Collected data

──────────────────────────────

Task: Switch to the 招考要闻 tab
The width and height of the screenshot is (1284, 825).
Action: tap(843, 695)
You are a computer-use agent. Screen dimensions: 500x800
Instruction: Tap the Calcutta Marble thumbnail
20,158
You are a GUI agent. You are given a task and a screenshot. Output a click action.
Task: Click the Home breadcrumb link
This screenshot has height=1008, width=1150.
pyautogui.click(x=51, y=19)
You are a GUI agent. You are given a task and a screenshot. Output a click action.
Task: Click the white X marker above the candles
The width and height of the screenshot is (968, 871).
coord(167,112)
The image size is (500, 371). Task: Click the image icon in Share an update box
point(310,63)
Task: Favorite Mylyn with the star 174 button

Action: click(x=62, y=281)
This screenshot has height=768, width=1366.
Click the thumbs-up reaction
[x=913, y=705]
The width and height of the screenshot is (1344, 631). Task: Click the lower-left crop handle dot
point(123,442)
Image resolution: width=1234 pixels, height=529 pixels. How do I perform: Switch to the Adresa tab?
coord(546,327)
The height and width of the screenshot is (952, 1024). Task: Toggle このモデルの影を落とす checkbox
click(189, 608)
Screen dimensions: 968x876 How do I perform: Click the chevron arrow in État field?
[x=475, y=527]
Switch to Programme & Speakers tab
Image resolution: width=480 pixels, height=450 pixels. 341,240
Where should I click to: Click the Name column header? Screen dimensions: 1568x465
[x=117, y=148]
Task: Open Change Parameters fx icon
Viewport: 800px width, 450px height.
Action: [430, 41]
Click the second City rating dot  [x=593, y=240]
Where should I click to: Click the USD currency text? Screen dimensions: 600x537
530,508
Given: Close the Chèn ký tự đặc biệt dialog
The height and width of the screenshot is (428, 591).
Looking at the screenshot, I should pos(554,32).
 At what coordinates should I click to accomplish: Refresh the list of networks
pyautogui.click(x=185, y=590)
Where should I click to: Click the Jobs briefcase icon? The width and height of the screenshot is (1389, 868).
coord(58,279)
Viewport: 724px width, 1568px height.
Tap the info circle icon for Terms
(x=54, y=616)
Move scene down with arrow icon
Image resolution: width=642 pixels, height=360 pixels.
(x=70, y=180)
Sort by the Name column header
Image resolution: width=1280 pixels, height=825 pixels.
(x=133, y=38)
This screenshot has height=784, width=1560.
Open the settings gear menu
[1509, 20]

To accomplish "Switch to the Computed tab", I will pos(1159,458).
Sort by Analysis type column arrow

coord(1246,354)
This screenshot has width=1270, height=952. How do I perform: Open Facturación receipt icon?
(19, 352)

──────────────────────────────

Set down precisely the lines above between the line holding "Screen dimensions: 968x876" and the line holding "Task: Open Change Parameters fx icon", inclusive, and nothing beyond them.

▸ Output of the exercise
Screen dimensions: 968x876 How do I perform: Click the chevron arrow in État field?
[x=475, y=527]
Switch to Programme & Speakers tab
Image resolution: width=480 pixels, height=450 pixels. 341,240
Where should I click to: Click the Name column header? Screen dimensions: 1568x465
[x=117, y=148]
Task: Open Change Parameters fx icon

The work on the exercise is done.